- TEXT SEGMENT:
──────
Re: Adding basic NUMA awareness - Mailing list pgsql-hackers

From Andres Freund
Subject Re: Adding basic NUMA awareness
Date
Msg-id fqnplzfzkxfdgrfrpg2ckaz22jyidahqczhk36ptf2stdzhafw@lid5xloaylxr
Whole thread Raw
In response to Re: Adding basic NUMA awareness  (Jakub Wartak <jakub.wartak@enterprisedb.com>)
Responses Re: Adding basic NUMA awareness
List pgsql-hackers
Hi,

On 2025-07-04 13:05:05 +0200, Jakub Wartak wrote:
> On Tue, Jul 1, 2025 at 9:07 PM Tomas Vondra <tomas@vondra.me> wrote:
> > I don't think the splitting would actually make some things simpler, or
> > maybe more flexible - in particular, it'd allow us to enable huge pages
> > only for some regions (like shared buffers), and keep the small pages
> > e.g. for PGPROC. So that'd be good.
──────
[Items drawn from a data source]
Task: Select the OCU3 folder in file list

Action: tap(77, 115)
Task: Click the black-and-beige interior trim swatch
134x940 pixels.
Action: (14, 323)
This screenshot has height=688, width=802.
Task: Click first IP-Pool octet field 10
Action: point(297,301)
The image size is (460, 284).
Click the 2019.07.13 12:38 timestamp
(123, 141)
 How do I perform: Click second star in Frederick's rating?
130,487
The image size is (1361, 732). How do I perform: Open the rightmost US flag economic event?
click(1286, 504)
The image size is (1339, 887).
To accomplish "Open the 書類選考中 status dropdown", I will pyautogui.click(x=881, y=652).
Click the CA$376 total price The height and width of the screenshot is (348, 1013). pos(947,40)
──────
- WHAT THIS EXERCISE ASKS:
1. In the NUMA mailing list post, what is given as an example of something that would keep small pages?
2. Reproduce a passage of the NUMA mailing list post: begin at the words "Re: Adding basic NUMA awareness - Mailing" and stop after "awareness  (Jakub Wartak <jakub.wartak@enterprisedb.com>)".

- ANSWERS BY TASK:
1. PGPROC

2.
Re: Adding basic NUMA awareness - Mailing list pgsql-hackers

From Andres Freund
Subject Re: Adding basic NUMA awareness
Date
Msg-id fqnplzfzkxfdgrfrpg2ckaz22jyidahqczhk36ptf2stdzhafw@lid5xloaylxr
Whole thread Raw
In response to Re: Adding basic NUMA awareness  (Jakub Wartak <jakub.wartak@enterprisedb.com>)